2. Time for Filing: The timely filing of a notice of appeal is mandatory and jurisdictional. Rinaldo v. Corbett, 256 F.3d 1276, 1278 (11th Cir. 2001). In civil cases, Fed.R.App.P. 4(a) and (c) set the following time limits:

(a) Fed.R.App.P. 4(a)(1): A notice of appeal in compliance with the requirements set forth in Fed.R.App.P. 3 must be filed in the district court within 30 days after the entry of the order or judgment appealed from. However, if the United States or an officer or agency thereof is a party, the notice of appeal must be filed in the district court within 60 days after such entry. THE NOTICE MUST BE RECEIVED AND FILED IN THE DISTRICT COURT NO LATER THAN THE LAST DAY OF THE APPEAL PERIOD — no additional days are provided for mailing. Special filing provisions for inmates are discussed below. (b) Fed.R.App.P. 4(a)(3): "If one party timely files a notice of appeal, any other party may file a notice of appeal within 14 days after the date when the first notice was filed, or within the time otherwise prescribed by this Rule 4(a), whichever period ends later." (c) Fed.R.App.P. 4(a)(4): If any party makes a timely motion in the district court under the Federal Rules of Civil Procedure of a type specified in this rule, the time for appeal for all parties runs from the date of entry of the order disposing of the last such timely filed motion. (d) Fed.R.App.P. 4(a)(5) and 4(a)(6): Under certain limited circumstances, the district court may extend the time to file a notice of appeal. Under Rule 4(a)(5), the time may be extended if a motion for an extension is filed within 30 days after expiration of the time otherwise provided to file a notice of appeal, upon a showing of excusable neglect or good cause. Under Rule 4(a)(6), the time may be extended if the district court finds upon motion that a party did not timely receive notice of the entry of the judgment or order, and that no party would be prejudiced by an extension. (e) Fed.R.App.P. 4(c): If an inmate confined to an institution files a notice of appeal in either a civil case or a criminal case, the notice of appeal is timely if it is deposited in the institution's internal mail system on or before the last day for filing. Timely filing may be shown by a declaration in compliance with 28 U.S.C. § 1746 or a notarized statement, either of which must set forth the date of deposit and state that first-class postage has been prepaid.

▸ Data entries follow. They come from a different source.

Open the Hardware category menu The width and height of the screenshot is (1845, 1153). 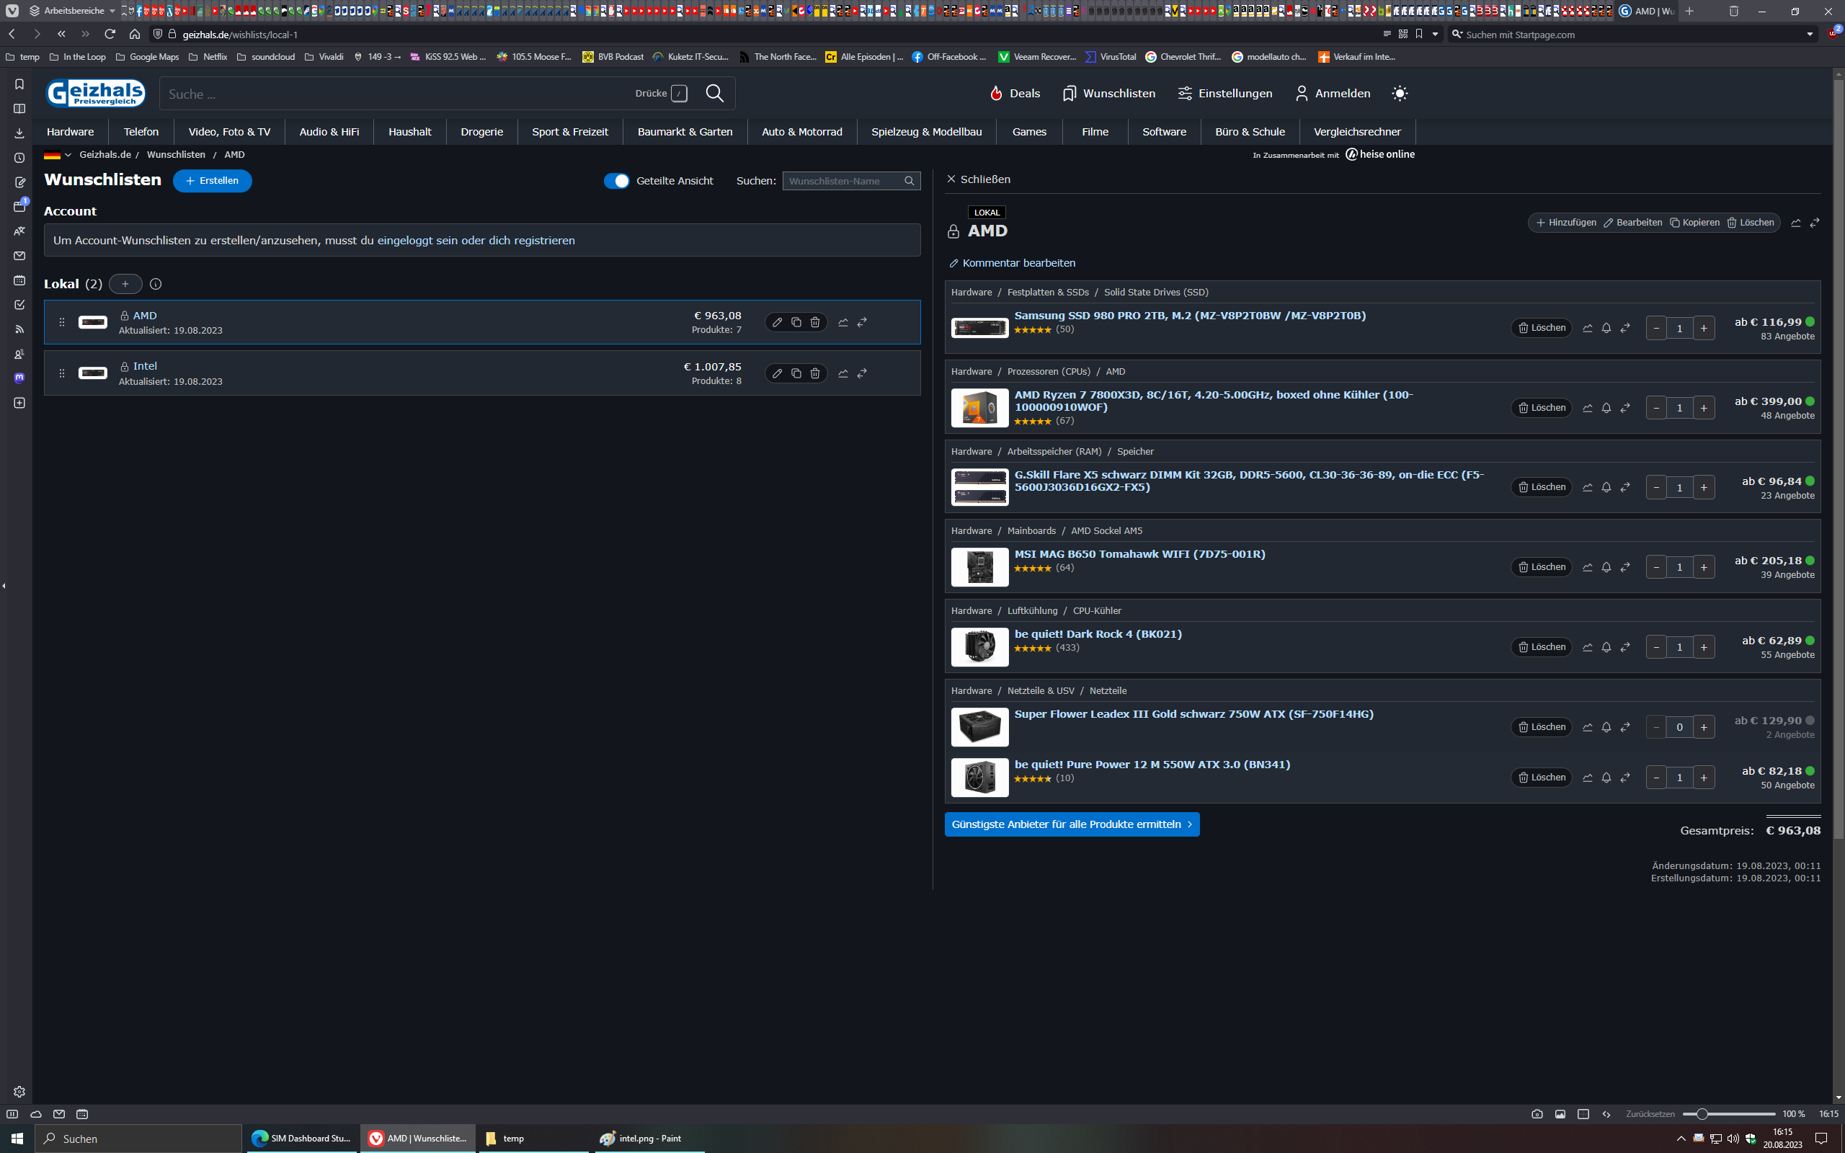tap(70, 132)
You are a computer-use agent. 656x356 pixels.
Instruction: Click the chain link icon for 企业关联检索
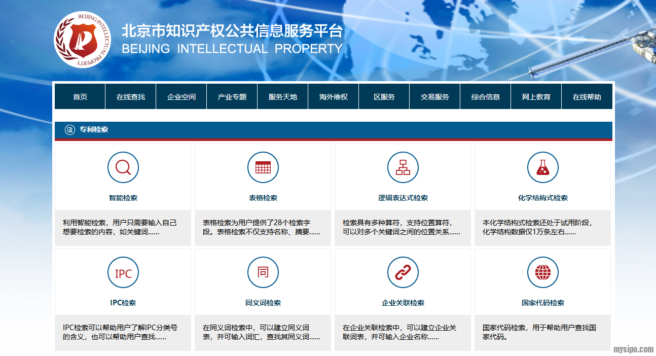[403, 273]
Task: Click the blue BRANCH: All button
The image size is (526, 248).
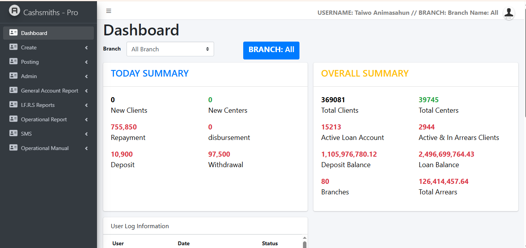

3. Format of the notice of appeal: Form 1, Appendix of Forms to the Federal Rules of Appellate Procedure, is a suitable format. See also Fed.R.App.P. 3(c). A pro se notice of appeal must be signed by the appellant.

4. Effect of a notice of appeal: A district court loses jurisdiction (authority) to act after the filing of a timely notice of appeal, except for actions in aid of appellate jurisdiction or to rule on a timely motion of the type specified in Fed.R.App.P. 4(a)(4).

FootNotes


1. The Note states "the lesser of (i) 16% per annum or (ii) the maximum interest rate that Borrower may by law be required to pay," but Alabama does not limit the interest rate that may be set on loans over $2,000. See ALA. CODE § 8-8-5.